New era begins at Petaluma slaughterhouse (w/video)

Aspiration was in the air Friday at the former Rancho Feeding Corp., a marked change from the scandal that has enveloped the Petaluma slaughterhouse for months.

The new owner of the Petaluma plant -- which went under in February amid a massive recall of its beef and veal products -- promised a new era.

"The change comes from the top; we have new leadership," said David Evans, owner of Marin Sun Farms. He and a group of investors he would not identify purchased the plant Feb. 28 for a sum he wouldn't disclose. They plan to reopen the plant April 7 under the name Marin Sun Farms Petaluma, Evans said.

In expansive terms, he described a new future in which the plant would play a central role.

"We can process your livestock, cut and pack them to specification and deliver orders to customers in the Bay Area and the Los Angeles Metropolitan Area," he said. "The floodgates to private-labeled meat have opened."

The now-defunct Rancho in February recalled all the 8.7 million pounds of beef and veal it processed in 2013. The U.S. Department of Agriculture said the plant had circumvented inspection rules and "processed diseased and unsound animals." The agency, its inspector general and the U.S. Attorney General's Office are investigating the Rancho operation.

Evans said every system, process and procedure in the slaughterhouse operation had been reconstructed to focus on high standards and transparency, and with the participation and approval of the U.S. Department of Agriculture.

"Everything has been rewritten, reinspected and recertified," he said.

Twelve of the former 14 employees will be retained, although none will be in management or supervisory positions, said Danny Kramer, the new company's chief operating officer. He said the former plant manager, Scott Parks, who was not present Friday, has been retained as a consultant.

Several ranchers at the event greeted the developments hopefully. And they applauded Evans' statements that he wants to make the plant an integral part of the region's custom-meats business, linking animals from the pasture to the consumer's dinner plate in a way that assures quality.

"I think it's very promising for the community," said Joe Pozzi, a Valley Ford sheep and cattle rancher. "Having a local processing plant, especially with the capabilities of doing further processing and distribution, that's going to be a real benefit to small producers here."

"It's going to give the farmers one more way to get into the market," said Doug Beretta of a Beretta Dairy in Santa Rosa. "I think it's going to open up the doors to some backyard producers."

Evans and Kramer spoke at a press conference held in the plant's loading dock room, meat hooks hanging overhead marking the path the animal carcasses travel on their way to being quartered and put into trucks. The USDA certified Marin Sun to operate the abattoir on Wednesday.

The plant operators will work closely with local ranchers, offering a full menu of services from slaughter to processing and distribution, said Evans, a leader in the sustainable meat production industry.

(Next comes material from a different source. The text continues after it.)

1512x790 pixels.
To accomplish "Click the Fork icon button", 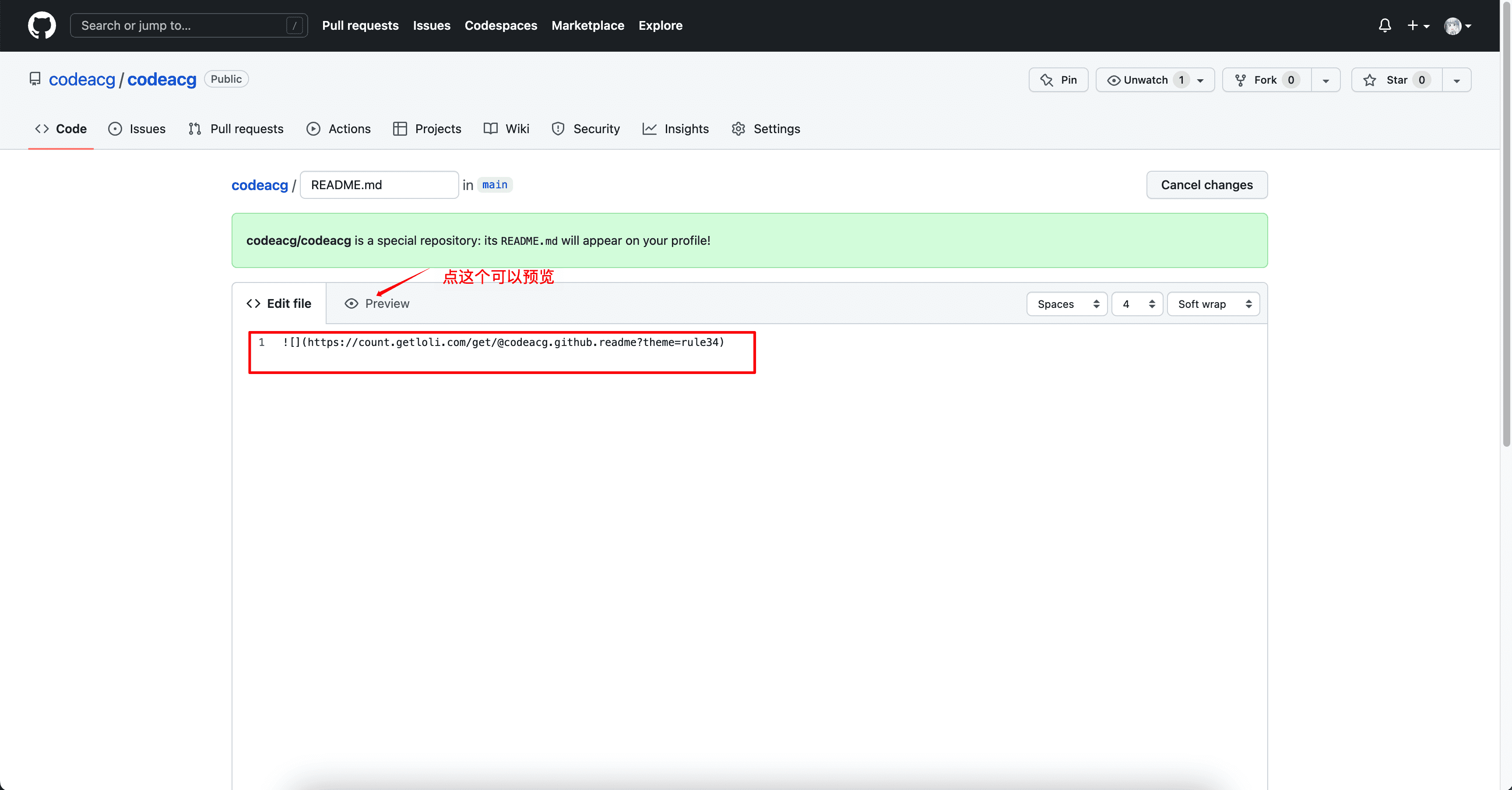I will 1266,80.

Marin Suns owns a San Francisco facility where carcasses are cut down further and wrapped. That will be an integral part of the chain of production to market, Evans said.

"We're in this with everyone to transform the food supply chain," he said. "It's not all about the animals that grow up on my ranch; it's about working with other ranchers."

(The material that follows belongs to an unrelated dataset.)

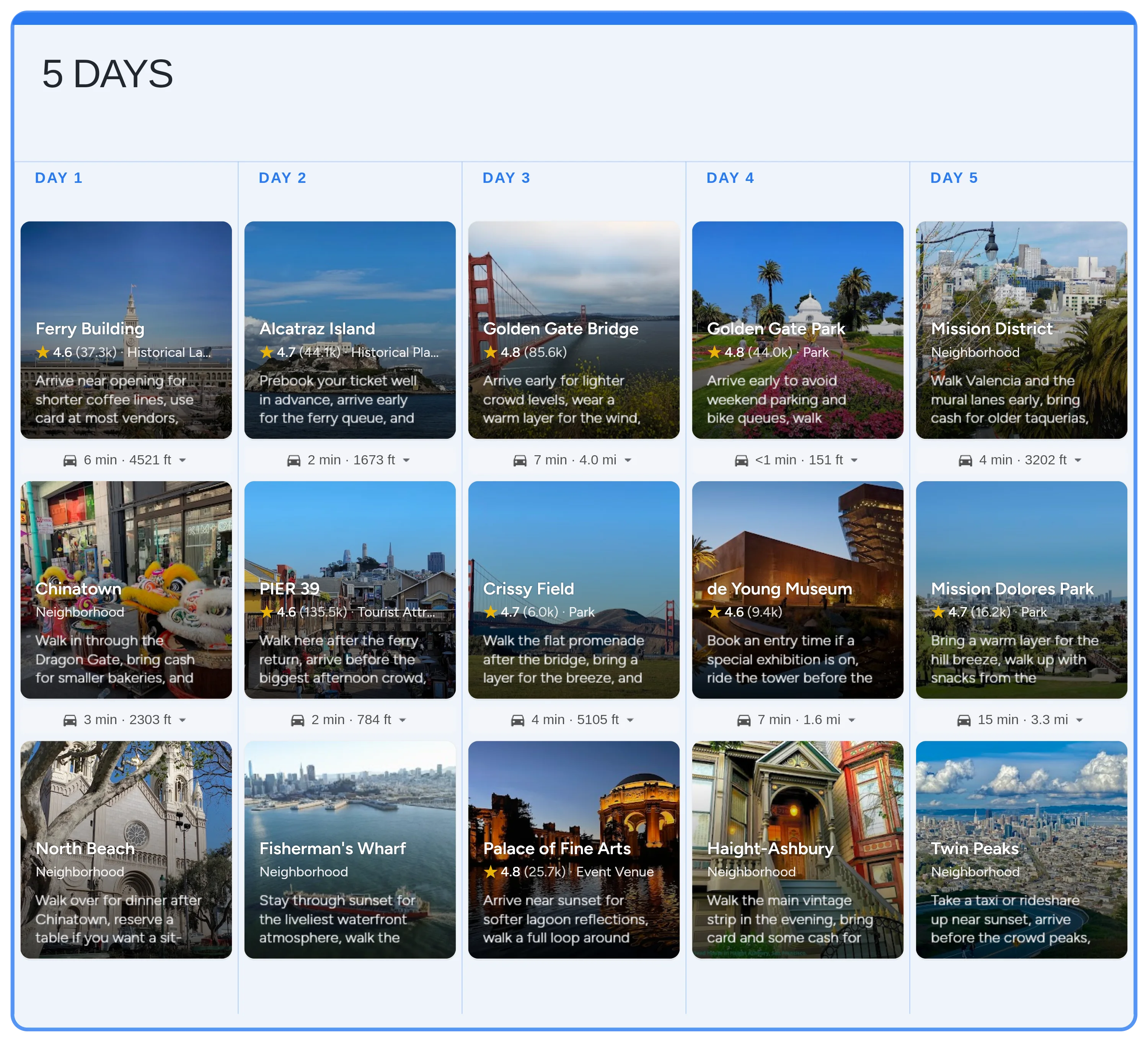This screenshot has height=1042, width=1148.
Task: Click car icon beside 7 min · 4.0 mi
Action: coord(520,461)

He hopes to start the plant with a volume of about 100 hogs a week and 100 beef cattle a week, roughly half what Rancho was processing, he said.

The Petaluma plant is considered crucial to ranchers who raise grass-fed beef and sell it to high-end restaurants and at farmers markets. Without the plant, ranchers must take their cattle to processing facilities in Eureka or the Central Valley.

Much of Rancho's business involved the purchase of dairy cows and other cattle, which it slaughtered and sold directly on the wholesale beef market.

Custom beef ranchers who used the facility had their meat caught up in the recall even though they said they separately monitored it through the slaughter process. Their efforts to convince the USDA to exempt their product from the recall failed last week when the agency said it could not guarantee their meat was not cross-contaminated by uninspected meat.

Evans was among those who suffered financial losses; he would not on Friday disclose the amount, saying only that they were "significant."

The revival of the slaughterhouse under new ownership "is a big event," said David Rabbitt, chairman of the Sonoma County Board of Supervisors. His 2nd District includes the plant.

"I've always believed this to be an integral part of the agricultural infrastructure" of Sonoma, Marin, Napa and Mendocino counties, he said.

Tim Tesconi, executive director of the Sonoma County Farm Bureau, suggested the custom meat industry may grow as Marin Sun Farms gets going.

"There are so many niche operators and this is what they need, access to a private slaughterhouse," Tesconi said. "This will help them get their meat out there under their own label. This is going to bring others to do this."